• Exercise requirements
The response has to be every entry, printed word for word.

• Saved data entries
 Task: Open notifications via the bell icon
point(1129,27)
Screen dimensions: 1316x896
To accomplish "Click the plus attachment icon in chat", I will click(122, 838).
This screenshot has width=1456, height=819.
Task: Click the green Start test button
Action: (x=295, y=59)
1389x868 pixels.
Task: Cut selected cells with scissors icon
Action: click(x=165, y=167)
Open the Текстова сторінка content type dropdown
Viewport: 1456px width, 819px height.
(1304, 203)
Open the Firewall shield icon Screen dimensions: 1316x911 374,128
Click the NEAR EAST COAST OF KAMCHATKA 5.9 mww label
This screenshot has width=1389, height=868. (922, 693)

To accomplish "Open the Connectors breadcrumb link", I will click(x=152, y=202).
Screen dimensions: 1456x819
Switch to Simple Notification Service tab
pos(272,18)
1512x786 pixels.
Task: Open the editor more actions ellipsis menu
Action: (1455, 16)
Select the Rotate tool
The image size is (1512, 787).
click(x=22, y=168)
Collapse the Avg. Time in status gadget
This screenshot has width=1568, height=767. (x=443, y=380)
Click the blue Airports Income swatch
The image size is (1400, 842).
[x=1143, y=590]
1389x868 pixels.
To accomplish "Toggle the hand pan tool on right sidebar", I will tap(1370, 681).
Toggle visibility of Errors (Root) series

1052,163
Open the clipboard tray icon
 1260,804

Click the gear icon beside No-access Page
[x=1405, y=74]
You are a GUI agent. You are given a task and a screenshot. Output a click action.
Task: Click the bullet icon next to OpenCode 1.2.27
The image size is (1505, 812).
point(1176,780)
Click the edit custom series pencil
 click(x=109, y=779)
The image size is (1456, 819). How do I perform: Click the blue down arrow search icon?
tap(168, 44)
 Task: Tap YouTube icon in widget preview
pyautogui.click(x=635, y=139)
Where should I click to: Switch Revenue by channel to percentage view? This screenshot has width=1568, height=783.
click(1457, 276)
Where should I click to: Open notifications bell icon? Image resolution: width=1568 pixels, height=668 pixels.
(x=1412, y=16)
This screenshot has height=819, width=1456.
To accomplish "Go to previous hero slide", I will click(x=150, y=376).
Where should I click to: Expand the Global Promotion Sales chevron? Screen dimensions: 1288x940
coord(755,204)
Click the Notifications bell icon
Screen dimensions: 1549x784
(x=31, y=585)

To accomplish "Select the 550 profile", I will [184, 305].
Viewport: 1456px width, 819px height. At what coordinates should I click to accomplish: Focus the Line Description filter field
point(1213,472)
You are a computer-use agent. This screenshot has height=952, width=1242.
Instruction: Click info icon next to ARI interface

• Answer area
 Task: Open notifications via the bell icon
point(1129,27)
Screen dimensions: 1316x896
To accomplish "Click the plus attachment icon in chat", I will click(122, 838).
This screenshot has width=1456, height=819.
Task: Click the green Start test button
Action: (x=295, y=59)
1389x868 pixels.
Task: Cut selected cells with scissors icon
Action: click(x=165, y=167)
Open the Текстова сторінка content type dropdown
Viewport: 1456px width, 819px height.
(1304, 203)
Open the Firewall shield icon Screen dimensions: 1316x911 374,128
Click the NEAR EAST COAST OF KAMCHATKA 5.9 mww label
This screenshot has width=1389, height=868. (922, 693)

To accomplish "Open the Connectors breadcrumb link", I will click(x=152, y=202).
Screen dimensions: 1456x819
Switch to Simple Notification Service tab
pos(272,18)
1512x786 pixels.
Task: Open the editor more actions ellipsis menu
Action: (1455, 16)
Select the Rotate tool
The image size is (1512, 787).
click(x=22, y=168)
Collapse the Avg. Time in status gadget
This screenshot has width=1568, height=767. (x=443, y=380)
Click the blue Airports Income swatch
The image size is (1400, 842).
[x=1143, y=590]
1389x868 pixels.
To accomplish "Toggle the hand pan tool on right sidebar", I will tap(1370, 681).
Toggle visibility of Errors (Root) series

1052,163
Open the clipboard tray icon
 1260,804

Click the gear icon beside No-access Page
[x=1405, y=74]
You are a GUI agent. You are given a task and a screenshot. Output a click action.
Task: Click the bullet icon next to OpenCode 1.2.27
The image size is (1505, 812).
point(1176,780)
Click the edit custom series pencil
 click(x=109, y=779)
The image size is (1456, 819). How do I perform: Click the blue down arrow search icon?
tap(168, 44)
 Task: Tap YouTube icon in widget preview
pyautogui.click(x=635, y=139)
Where should I click to: Switch Revenue by channel to percentage view? This screenshot has width=1568, height=783.
click(1457, 276)
Where should I click to: Open notifications bell icon? Image resolution: width=1568 pixels, height=668 pixels.
(x=1412, y=16)
This screenshot has height=819, width=1456.
To accomplish "Go to previous hero slide", I will click(x=150, y=376).
Where should I click to: Expand the Global Promotion Sales chevron? Screen dimensions: 1288x940
coord(755,204)
Click the Notifications bell icon
Screen dimensions: 1549x784
(x=31, y=585)

To accomplish "Select the 550 profile", I will [184, 305].
Viewport: 1456px width, 819px height. At what coordinates should I click to accomplish: Focus the Line Description filter field
point(1213,472)
You are a computer-use agent. This screenshot has height=952, width=1242.
Instruction: Click info icon next to ARI interface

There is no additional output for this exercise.